Every New Year, so many of us make a resolution to lose weight or
get healthy. However, most of those
resolutions are broken before the end of January. In order to keep a resolution and actually
get healthy, we need to set ourselves up for success. If we say we are eliminating something
completely, like carbs or meat, chances are we will be sitting in a tub of it
by the first of February! Instead, we
should make better decisions about the types of foods we eat. Our bodies and minds run on carbs, so we need
them to function. And we need protein
for muscle and weight loss. We get
these from whole grains and lean meats.
Another element for a successful resolution is planning and prepping
ahead. This way we don’t tempt our
willpower. We remove making decisions at
times when we are hungry and will eat anything.

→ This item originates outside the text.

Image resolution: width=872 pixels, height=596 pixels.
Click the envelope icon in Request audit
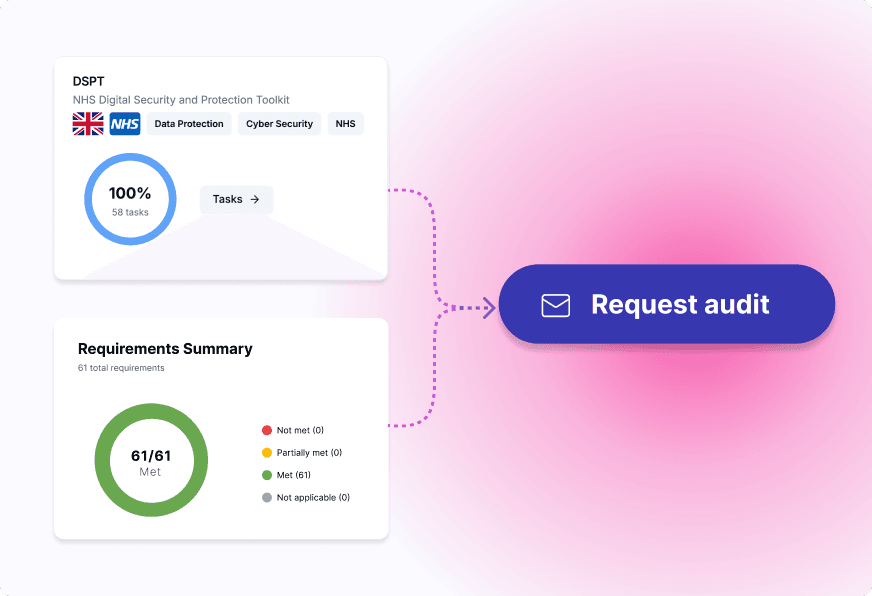point(555,305)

I have the perfect recipes that will set you up for success in
2016. The whole grain pasta salads below
are loaded with protein, whole grains, nutrients, and taste delicious. Plus, they can be prepped ahead and
pre-portioned for meals and snacks. Who
knew pasta salad could be part of your healthy New Year’s resolution!?!
Whole
Grain Pasta Salad
Italian
Style
Ingredients:
Dressing:
2 T extra virgin olive oil (EVOO), 1 T balsamic (or red wine) vinegar, 1 t red
pepper flakes, ½ t each of salt, black pepper, garlic powder
1
cup diced or shredded chicken (use leftovers from dinner or store-bought
rotisserie)
1
cup cherry tomatoes, sliced in half
½
cup diced bell pepper
½
cup shredded Italian style cheese or diced fresh mozzarella cheese
¼
cup sliced black olives
2
T capers
¼
cup pine nuts
¼
cup fresh basil, chopped or torn
Directions:
Cook
the wheat berries according to package instructions. If you purchase the parboiled kind in the
package (I recommend), it will only take about 15 minutes. Once fully cooked, they will triple in
size. Transfer wheat berries to a large
bowl and allow to cool slightly. While
the wheat berries cool, make the dressing by adding all the ingredients into a
sealable container (like a glad container with screw-top lid or mason jar) and
shake vigorously for 20-30 seconds. Add the remaining ingredients to the wheat
berries and fold in. Pour over the
dressing and continue to fold (carefully to not crush the vegetables) until
dressing covers all the ingredients.
Whole
Grain Pasta Salad
Mexican
Style
Ingredients:
Dressing:
2 T extra virgin olive oil (EVOO), 1 T lime juice, ½ t each of salt, black pepper,
ground cumin
1
cup diced or sliced lean beef (use leftovers from dinner or store-bought deli
roast beef)
1
cup cherry tomatoes, sliced in half
½
cup diced bell pepper
½
cup shredded Mexican style cheese
1
cup black beans, rinsed and drained
¼
cup fresh cilantro, chopped or torn
Directions:
Cook
the couscous according to package instructions, it will only take about 20
minutes. Once fully cooked, they will nearly
triple in size. Transfer couscous to a
large bowl and allow to cool slightly.
While the couscous cools, make the dressing by adding all the
ingredients into a sealable container (like a glad container with screw-top lid
or mason jar) and shake vigorously for 20-30 seconds. Add the remaining
ingredients to the couscous and fold in.
Pour over the dressing and continue to fold (carefully so as to not
crush the vegetables) until the dressing covers all the ingredients.
Whole
Grain Pasta Salad
Asian
Style
Ingredients:
Dressing:
2 T extra virgin olive oil (EVOO), 1 T orange juice, ½ t each of salt, black
pepper, ground ginger
1
cup salad shrimp, thawed (or store-bought shrimp cocktail or canned tuna or
salmon)
2
cups frozen stir-fry vegetables (cooked according to package instructions and
cooled)
2
T sesame seeds
¼
cup chopped green onion (or basil or cilantro)
Directions:
Cook
the pasta according to package instructions, it will only take about 10-12
minutes. Drain and transfer pasta to a
large bowl and allow to cool slightly.
While the pasta cools, make the dressing by adding all the ingredients
into a sealable container (like a glad container with screw-top lid or mason
jar) and shake vigorously for 20-30 seconds. Add the remaining ingredients to
the pasta and fold in. Pour over the
dressing and continue to fold (carefully so as to not crush the vegetables)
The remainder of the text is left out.